:: Page excerpt ::

Scale of casualties in Afghanistan under-reported: UK major
LONDON, Sept 22: The scale of British military casualties in Afghanistan is being under-reported, a press report said on Thursday, citing a report by a senior army officer.
Major Jon Swift, currently serving in Afghanistan, made the comments in the internal Royal Fusiliers newsletter, which was initially placed on a regimental website before being taken down, the BBC reported.
He also apparently said the military operation in Afghanistan was ‘politically’ driven.
According to Major Swift, soldiers in Afghanistan were often patched up and sent back out into the field without the injury being recorded.
“The scale of casualties has not been properly reported and shows no sign of reducing,” the major said.
Swift also alleged: “Political and not military imperatives are being followed in the campaign.”
A spokesman for the Ministry of Defence (MoD) said that while Swift’s comments were reported accurately, the MoD denied the allegations that injuries in Afghanistan were under-reported.
The spokesman also said that Afghan President Hamid Karzai had asked for British troops to be deployed to the southern province of Helmand, ‘and we responded and deployed our troops’.
The news comes after British Defence Secretary Des Browne said in a speech on Tuesday that Britain and its NATO allies underestimated the strength of the Taliban militia’s resistance.
“We do have to accept that it’s been even harder than we expected,” Mr Browne said.
“The Taliban’s tenacity in the face of massive losses has been a surprise, absorbing more of our effort than we predicted it would and consequently slowing progress in reconstruction,” he told the Royal United Services Institute in London.
Britain took over command of NATO forces in the volatile south of Afghanistan in May, and has faced fiercer-than-anticipated resistance from Taliban.
A total of 33 British troops have died since then, compared to a total of 40 since NATO moved into Afghanistan in 2001.
NATO APPEAL: The NATO chief on Thursday urged further efforts to beef up alliance forces fighting the Taliban, even after a target of 2,000 additional soldiers was met earlier this week.
“I am relatively satisfied, but I add more can be done and more should be done,” NATO Secretary General Jaap de Hoop Scheffer said following an informal ministerial meeting of the 26-nation alliance.
Mr Scheffer said NATO troops locked in intense fighting with the Taliban in southern Afghanistan needed more helicopters, heavy transport planes and other force ‘enablers’.

:::

→ Work to be completed
Shorten the paragraph in the news article above on British casualties in Afghanistan that begins "A spokesman for the Ministry of Defence" and keep its main facts.

:: Listed entries ::

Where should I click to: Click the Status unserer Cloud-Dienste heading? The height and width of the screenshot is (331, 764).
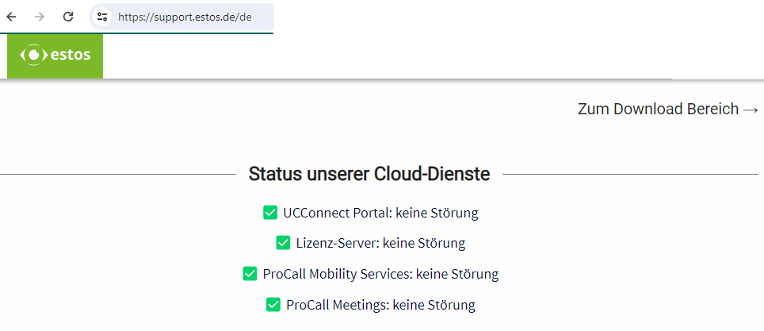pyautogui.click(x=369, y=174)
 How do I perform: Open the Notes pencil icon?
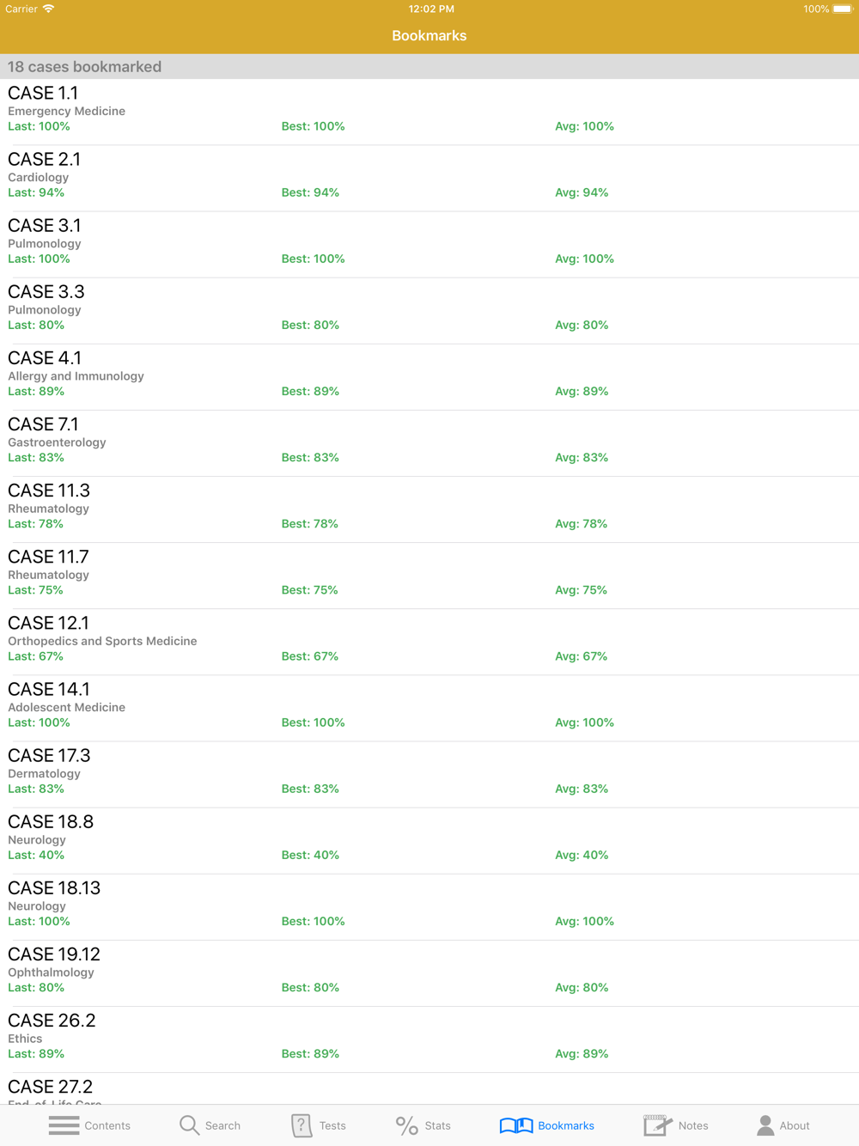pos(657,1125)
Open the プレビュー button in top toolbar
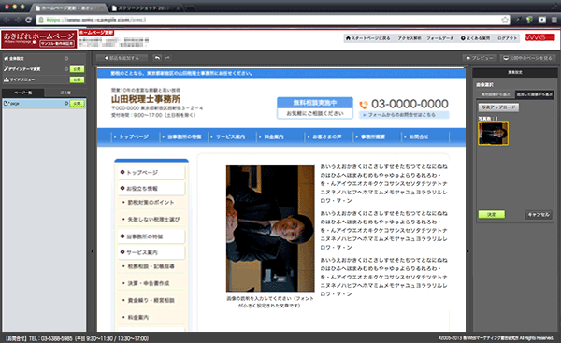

:::
:: Listed entries ::

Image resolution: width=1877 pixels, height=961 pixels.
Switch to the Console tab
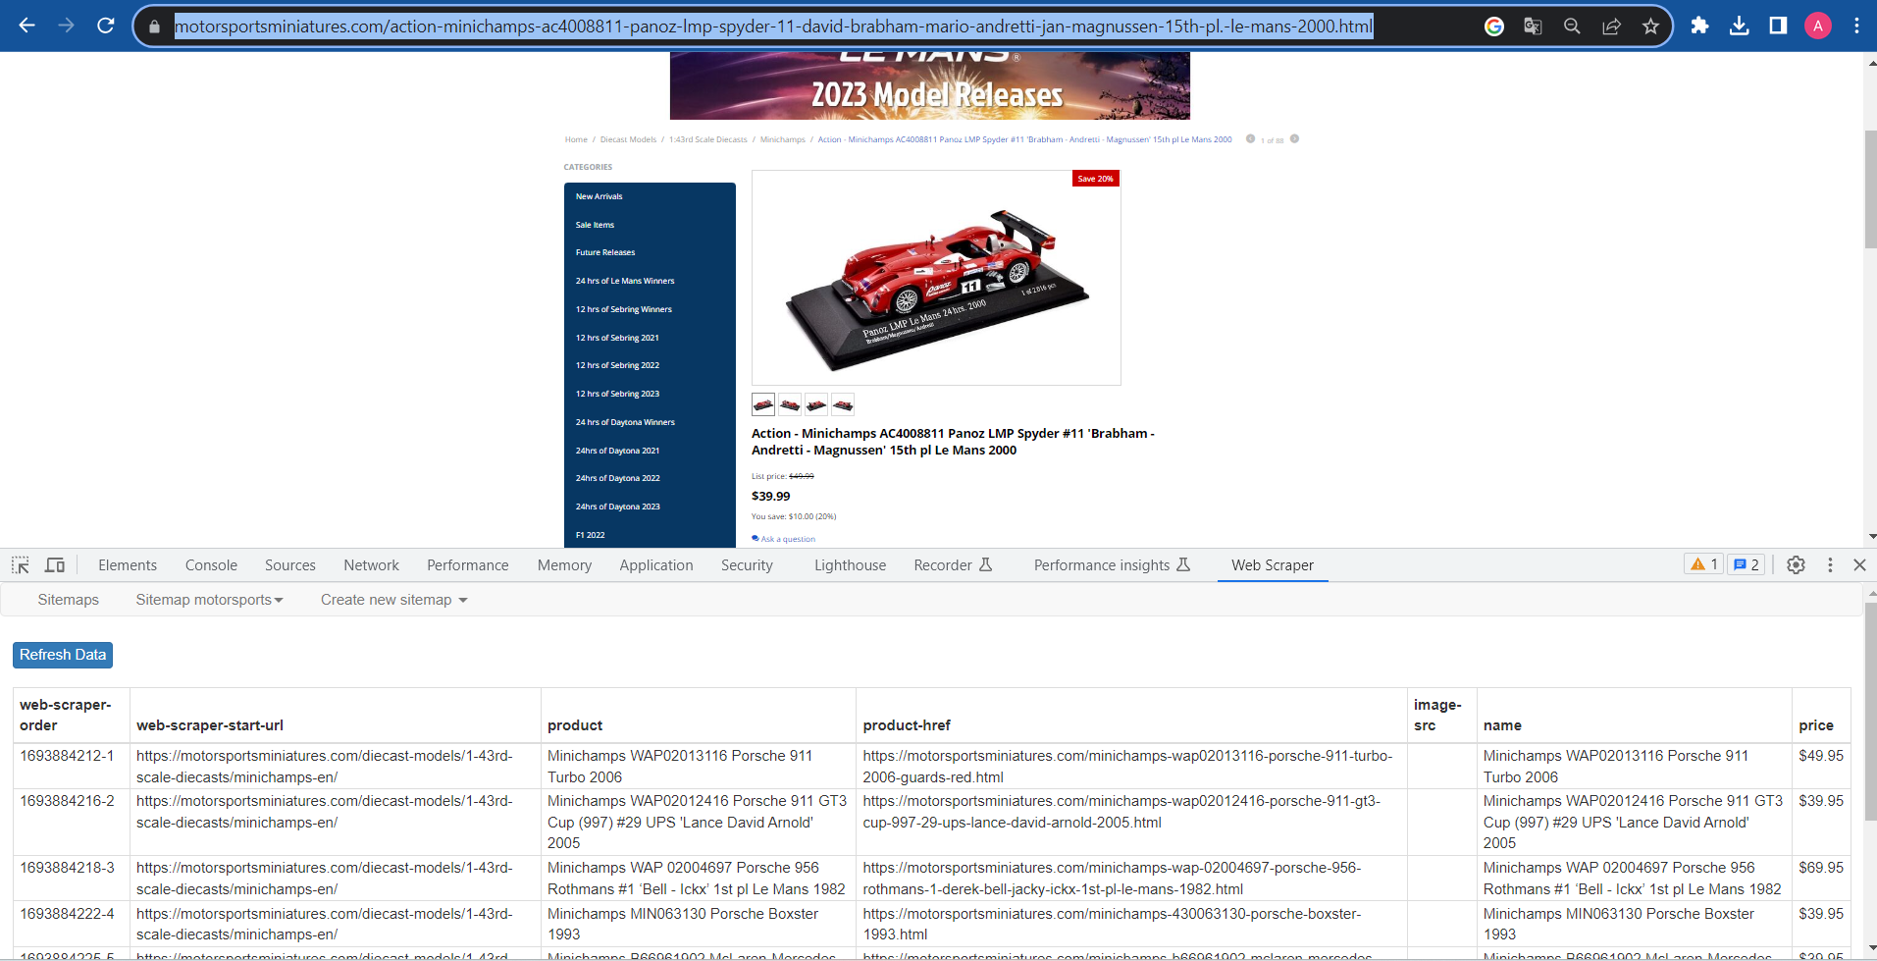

:::
:: Listed entries ::

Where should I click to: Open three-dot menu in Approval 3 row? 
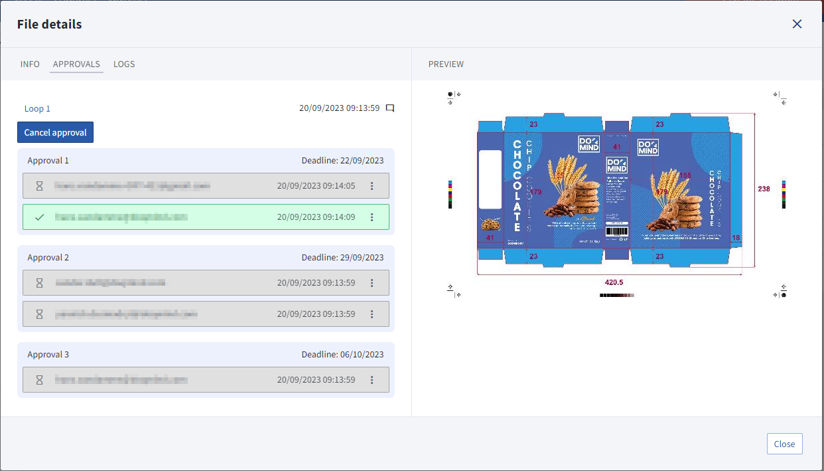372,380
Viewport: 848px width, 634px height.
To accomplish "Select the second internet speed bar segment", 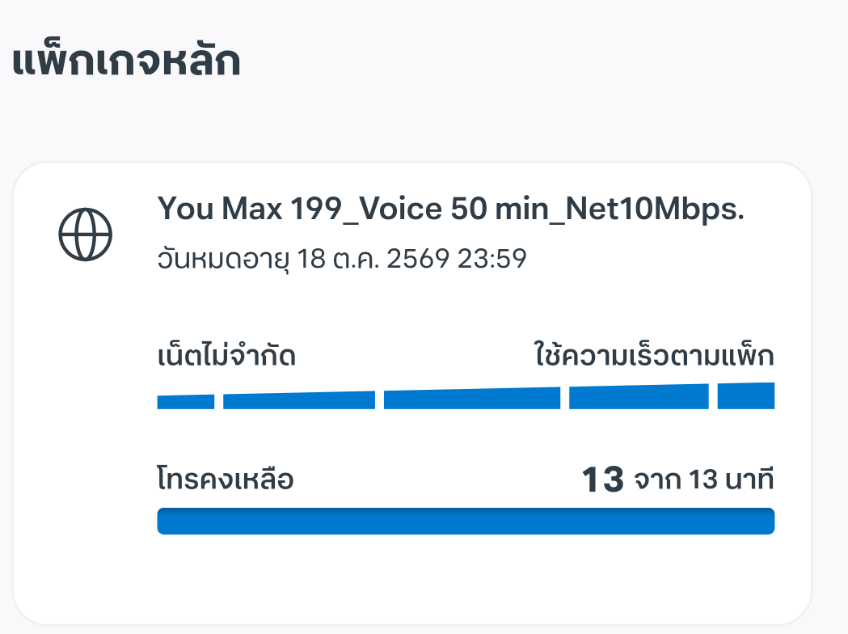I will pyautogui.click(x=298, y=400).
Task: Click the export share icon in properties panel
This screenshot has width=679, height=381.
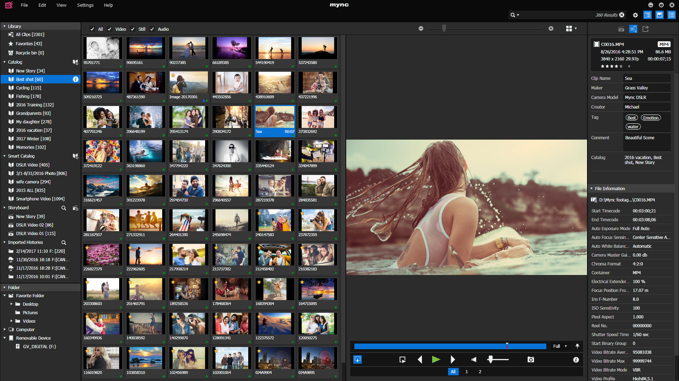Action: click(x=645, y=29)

:::

→ Result of the task
An MoD spokesman confirmed that Swift's comments were reported accurately but denied that injuries in Afghanistan were under-reported.